▶ [Problem description] Start at the line that has "Click the modified-line" and go through the end of the entries. Write those lines out again with "updates icon" changed to "notifications icon", keeping everything else the same.

▶ [Given data]
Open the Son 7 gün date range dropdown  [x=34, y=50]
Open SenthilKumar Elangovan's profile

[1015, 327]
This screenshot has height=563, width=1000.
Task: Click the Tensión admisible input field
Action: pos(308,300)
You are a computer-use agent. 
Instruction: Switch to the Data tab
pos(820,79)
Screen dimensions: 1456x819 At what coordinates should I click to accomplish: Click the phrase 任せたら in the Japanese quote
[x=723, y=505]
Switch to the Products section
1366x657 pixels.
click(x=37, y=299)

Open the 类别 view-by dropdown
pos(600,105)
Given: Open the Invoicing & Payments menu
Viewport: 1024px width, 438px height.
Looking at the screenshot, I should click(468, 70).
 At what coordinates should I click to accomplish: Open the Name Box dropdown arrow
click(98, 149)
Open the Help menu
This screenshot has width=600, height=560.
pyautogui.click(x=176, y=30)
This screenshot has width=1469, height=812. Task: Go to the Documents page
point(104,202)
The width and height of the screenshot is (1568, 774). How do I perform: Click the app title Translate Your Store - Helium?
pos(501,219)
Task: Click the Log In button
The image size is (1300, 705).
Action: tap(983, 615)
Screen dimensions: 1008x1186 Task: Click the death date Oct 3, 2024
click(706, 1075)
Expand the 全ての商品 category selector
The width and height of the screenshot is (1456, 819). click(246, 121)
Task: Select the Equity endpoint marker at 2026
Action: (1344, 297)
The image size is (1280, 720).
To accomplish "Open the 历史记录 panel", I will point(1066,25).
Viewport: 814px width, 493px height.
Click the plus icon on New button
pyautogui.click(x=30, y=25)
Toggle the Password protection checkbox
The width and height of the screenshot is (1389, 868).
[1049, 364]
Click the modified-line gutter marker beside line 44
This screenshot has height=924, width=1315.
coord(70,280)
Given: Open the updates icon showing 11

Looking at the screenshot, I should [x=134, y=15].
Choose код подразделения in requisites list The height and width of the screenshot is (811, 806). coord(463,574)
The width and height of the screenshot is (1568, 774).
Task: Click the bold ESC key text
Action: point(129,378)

▶ [Result for this exercise]
Click the modified-line gutter marker beside line 44
This screenshot has height=924, width=1315.
coord(70,280)
Given: Open the notifications icon showing 11

Looking at the screenshot, I should [x=134, y=15].
Choose код подразделения in requisites list The height and width of the screenshot is (811, 806). coord(463,574)
The width and height of the screenshot is (1568, 774).
Task: Click the bold ESC key text
Action: point(129,378)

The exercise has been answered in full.